My name, which possibly is the only thing that indicates my gender in my creative work (?), maybe my downfall.
Yet I am a woman. I don’t want to be a man. I don’t think I think, walk or talk or work or write (perhaps) as a man might (?) and unlike what some may say, this is not a bad thing. And my literary interests are not curtailed by the fact I am female. I don’t want to have to pretend by taking on a different name as a writer. However, I exist in a world shaped by decisions of generations of men. Men shaped how workplaces and businesses were formed and operated; they shaped formal educational and arts practices and our laws. Thus, to be successful, I must, on some level, act ‘like a man’ because those skills and attributes deemed masculine are prized over apparently more feminine attributes. And that’s another entire argument.

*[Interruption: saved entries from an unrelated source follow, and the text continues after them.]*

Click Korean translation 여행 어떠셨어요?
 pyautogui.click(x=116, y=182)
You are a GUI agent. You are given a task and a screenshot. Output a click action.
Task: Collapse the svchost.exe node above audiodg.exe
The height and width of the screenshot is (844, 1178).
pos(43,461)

Let’s take the attribute of assertiveness. Some have said women writers and critics are less assertive in pursuing opportunities than men and that is one reason for their absence. Instead of business and creative cultures recognising this and introducing strategies to alter how they hire or assess candidates and works, they demand women change. Again. For me, I am not naturally assertive. It has taken me years to recognise my abilities and to highlight them to others. But still, it is a no win, because often when women are assertive, they are criticised as pushy or shrill, while assertive men are praised as confident, competitive and hungry for success. This is only one attribute, but go for your life and extrapolate them to others. I admit this is very much a First World Problem, especially when women elsewhere can’t go outside by themselves, or vote or earn an independent income, but big problems elsewhere shouldn’t mean we ignore smaller ones in our own backyard.
So, what’s a creatively minded writer like me to do?
I will continue, in the hope the culture changes, and in the hope of ‘blind’ review processes. I will continue in the hope of a ‘shared language’. I will continue because I must. I have a voice that is no less valid than any writer’s, even if at the moment, it is mostly constrained to this blog.